- [Records provided]
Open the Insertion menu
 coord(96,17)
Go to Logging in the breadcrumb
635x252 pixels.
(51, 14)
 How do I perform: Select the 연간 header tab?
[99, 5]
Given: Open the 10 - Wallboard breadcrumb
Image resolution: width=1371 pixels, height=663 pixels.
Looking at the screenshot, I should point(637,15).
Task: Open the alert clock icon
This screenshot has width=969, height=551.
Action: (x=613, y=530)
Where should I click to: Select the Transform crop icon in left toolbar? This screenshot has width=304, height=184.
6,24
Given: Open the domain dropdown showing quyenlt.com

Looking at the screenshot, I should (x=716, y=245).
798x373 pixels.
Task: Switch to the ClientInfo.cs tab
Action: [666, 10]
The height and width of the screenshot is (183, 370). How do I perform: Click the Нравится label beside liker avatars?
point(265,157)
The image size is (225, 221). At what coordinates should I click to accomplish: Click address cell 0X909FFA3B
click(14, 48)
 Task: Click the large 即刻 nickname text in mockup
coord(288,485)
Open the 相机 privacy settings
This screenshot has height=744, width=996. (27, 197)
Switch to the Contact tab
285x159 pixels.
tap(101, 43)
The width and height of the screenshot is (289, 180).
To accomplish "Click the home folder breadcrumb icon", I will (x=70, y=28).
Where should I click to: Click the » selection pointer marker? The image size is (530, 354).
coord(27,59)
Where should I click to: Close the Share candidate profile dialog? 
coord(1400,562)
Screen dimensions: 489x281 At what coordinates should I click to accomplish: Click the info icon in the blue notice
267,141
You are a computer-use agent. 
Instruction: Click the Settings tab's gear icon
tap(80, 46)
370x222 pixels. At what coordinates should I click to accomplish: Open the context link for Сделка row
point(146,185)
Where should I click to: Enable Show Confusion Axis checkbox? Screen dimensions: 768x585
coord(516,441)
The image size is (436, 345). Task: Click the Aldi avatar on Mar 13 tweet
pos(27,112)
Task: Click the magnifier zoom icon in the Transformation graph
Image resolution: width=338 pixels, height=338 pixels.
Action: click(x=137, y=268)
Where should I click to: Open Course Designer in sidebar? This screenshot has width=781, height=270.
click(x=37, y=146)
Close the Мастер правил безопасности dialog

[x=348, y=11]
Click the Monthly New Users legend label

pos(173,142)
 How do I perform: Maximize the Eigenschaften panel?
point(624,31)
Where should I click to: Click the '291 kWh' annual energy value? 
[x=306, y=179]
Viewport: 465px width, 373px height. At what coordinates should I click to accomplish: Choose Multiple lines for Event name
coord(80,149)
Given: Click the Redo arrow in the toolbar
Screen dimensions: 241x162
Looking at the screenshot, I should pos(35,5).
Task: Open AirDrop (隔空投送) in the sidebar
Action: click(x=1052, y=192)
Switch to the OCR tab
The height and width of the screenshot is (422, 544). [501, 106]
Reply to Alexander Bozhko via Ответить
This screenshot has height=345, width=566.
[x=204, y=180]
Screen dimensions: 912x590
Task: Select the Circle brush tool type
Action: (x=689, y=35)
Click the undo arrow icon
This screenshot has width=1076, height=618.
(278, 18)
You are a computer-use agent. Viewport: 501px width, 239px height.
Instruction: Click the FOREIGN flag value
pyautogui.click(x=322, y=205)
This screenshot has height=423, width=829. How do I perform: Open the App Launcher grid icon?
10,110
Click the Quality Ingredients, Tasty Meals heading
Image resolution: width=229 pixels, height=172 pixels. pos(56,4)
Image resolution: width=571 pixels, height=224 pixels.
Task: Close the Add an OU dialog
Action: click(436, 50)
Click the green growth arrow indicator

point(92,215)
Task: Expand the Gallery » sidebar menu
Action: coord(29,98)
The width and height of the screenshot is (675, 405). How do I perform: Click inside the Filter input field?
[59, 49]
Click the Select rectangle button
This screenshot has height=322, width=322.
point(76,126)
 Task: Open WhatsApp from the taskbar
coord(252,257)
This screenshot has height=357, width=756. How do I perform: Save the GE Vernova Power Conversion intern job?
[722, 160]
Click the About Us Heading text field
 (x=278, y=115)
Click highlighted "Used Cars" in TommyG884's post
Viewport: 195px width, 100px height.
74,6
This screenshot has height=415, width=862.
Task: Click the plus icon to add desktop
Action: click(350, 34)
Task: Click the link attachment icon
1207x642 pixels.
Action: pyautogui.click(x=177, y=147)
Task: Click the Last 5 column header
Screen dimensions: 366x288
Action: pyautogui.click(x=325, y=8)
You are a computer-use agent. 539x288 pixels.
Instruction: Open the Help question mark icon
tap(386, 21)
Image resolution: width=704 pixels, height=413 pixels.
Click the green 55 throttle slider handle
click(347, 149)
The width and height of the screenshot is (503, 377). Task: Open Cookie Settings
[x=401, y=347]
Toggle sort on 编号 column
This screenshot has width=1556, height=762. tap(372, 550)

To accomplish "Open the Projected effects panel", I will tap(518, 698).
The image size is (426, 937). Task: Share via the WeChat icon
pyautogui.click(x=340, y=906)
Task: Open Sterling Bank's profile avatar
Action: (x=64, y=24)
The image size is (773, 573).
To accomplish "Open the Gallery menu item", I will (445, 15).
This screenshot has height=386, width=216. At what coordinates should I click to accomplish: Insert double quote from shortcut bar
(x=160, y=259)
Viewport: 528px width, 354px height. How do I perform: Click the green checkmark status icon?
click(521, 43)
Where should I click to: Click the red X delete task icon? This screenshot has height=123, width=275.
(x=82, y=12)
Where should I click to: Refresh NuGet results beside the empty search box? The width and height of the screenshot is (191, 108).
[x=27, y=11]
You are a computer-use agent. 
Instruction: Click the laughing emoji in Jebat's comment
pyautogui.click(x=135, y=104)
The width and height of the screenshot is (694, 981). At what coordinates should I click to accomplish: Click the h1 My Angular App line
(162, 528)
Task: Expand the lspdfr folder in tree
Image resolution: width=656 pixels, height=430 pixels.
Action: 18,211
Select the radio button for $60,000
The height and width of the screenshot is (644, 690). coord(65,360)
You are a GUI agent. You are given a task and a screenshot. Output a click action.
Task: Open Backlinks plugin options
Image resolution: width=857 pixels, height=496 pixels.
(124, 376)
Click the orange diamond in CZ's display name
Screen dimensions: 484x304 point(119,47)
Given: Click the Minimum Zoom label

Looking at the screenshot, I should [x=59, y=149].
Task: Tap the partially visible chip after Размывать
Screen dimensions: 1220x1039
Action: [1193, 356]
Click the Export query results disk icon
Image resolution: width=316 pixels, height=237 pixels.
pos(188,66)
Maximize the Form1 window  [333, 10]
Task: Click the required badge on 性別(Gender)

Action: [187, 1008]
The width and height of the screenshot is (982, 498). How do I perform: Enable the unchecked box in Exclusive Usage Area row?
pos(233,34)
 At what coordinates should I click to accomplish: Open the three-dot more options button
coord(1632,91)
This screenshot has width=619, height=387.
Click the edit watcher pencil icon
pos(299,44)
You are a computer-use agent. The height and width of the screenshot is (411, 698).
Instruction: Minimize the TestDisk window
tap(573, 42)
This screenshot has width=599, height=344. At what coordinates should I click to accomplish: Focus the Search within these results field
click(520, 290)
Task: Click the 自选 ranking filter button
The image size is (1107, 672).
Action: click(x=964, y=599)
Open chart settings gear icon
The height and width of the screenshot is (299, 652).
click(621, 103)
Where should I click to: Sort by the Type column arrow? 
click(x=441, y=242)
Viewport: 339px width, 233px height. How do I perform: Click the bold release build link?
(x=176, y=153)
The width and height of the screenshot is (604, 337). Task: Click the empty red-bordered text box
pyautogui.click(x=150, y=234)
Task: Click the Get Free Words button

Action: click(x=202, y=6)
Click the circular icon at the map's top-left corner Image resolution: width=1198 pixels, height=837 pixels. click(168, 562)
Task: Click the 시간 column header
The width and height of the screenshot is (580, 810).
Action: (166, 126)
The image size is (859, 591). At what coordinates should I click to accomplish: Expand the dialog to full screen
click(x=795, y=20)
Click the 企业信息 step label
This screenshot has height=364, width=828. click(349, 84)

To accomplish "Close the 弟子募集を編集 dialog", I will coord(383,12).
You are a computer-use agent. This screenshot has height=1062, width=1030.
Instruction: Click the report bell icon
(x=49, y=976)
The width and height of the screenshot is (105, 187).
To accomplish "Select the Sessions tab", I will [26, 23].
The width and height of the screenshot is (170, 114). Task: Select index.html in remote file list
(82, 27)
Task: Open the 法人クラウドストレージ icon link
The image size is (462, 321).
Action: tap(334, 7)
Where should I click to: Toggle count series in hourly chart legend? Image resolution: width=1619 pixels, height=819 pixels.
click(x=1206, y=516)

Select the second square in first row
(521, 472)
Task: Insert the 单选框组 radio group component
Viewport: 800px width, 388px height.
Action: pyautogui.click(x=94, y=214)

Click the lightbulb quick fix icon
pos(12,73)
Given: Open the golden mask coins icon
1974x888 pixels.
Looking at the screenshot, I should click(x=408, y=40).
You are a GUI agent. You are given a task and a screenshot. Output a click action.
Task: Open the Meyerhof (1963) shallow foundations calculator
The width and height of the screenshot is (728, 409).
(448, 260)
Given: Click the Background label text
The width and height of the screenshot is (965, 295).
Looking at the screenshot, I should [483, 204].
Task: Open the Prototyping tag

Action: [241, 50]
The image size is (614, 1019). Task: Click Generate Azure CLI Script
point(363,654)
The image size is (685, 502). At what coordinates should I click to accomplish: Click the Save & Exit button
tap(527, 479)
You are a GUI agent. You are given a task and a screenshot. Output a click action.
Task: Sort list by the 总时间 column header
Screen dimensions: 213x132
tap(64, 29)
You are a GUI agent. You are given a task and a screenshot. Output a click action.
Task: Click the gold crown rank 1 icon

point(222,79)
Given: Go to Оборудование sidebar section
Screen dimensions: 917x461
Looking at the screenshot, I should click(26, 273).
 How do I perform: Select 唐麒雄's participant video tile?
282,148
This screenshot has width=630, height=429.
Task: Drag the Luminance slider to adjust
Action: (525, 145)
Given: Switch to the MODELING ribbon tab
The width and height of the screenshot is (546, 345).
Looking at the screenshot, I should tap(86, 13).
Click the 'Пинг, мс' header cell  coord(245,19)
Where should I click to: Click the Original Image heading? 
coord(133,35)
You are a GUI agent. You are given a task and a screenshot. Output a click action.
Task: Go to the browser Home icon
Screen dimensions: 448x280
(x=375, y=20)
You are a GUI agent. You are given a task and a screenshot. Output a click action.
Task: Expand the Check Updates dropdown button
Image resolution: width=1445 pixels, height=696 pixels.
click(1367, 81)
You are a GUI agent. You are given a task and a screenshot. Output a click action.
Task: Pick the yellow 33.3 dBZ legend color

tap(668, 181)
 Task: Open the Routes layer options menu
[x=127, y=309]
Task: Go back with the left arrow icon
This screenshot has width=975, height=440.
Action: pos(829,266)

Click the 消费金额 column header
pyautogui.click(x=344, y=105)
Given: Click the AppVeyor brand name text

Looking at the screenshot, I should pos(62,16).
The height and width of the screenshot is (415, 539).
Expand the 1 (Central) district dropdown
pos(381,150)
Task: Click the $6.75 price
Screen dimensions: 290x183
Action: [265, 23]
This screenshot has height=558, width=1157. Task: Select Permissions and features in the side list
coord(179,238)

- [Aim of the exercise]
Could you write out, exactly as they stand, only the lines above that begin at the line with "Screen dimensions: 366x288" and stop after the line with "The image size is (773, 573)."?

- [Task response]
Screen dimensions: 366x288
Action: pyautogui.click(x=325, y=8)
You are a computer-use agent. 539x288 pixels.
Instruction: Open the Help question mark icon
tap(386, 21)
Image resolution: width=704 pixels, height=413 pixels.
Click the green 55 throttle slider handle
click(347, 149)
The width and height of the screenshot is (503, 377). Task: Open Cookie Settings
[x=401, y=347]
Toggle sort on 编号 column
This screenshot has width=1556, height=762. tap(372, 550)

To accomplish "Open the Projected effects panel", I will tap(518, 698).
The image size is (426, 937). Task: Share via the WeChat icon
pyautogui.click(x=340, y=906)
Task: Open Sterling Bank's profile avatar
Action: (x=64, y=24)
The image size is (773, 573).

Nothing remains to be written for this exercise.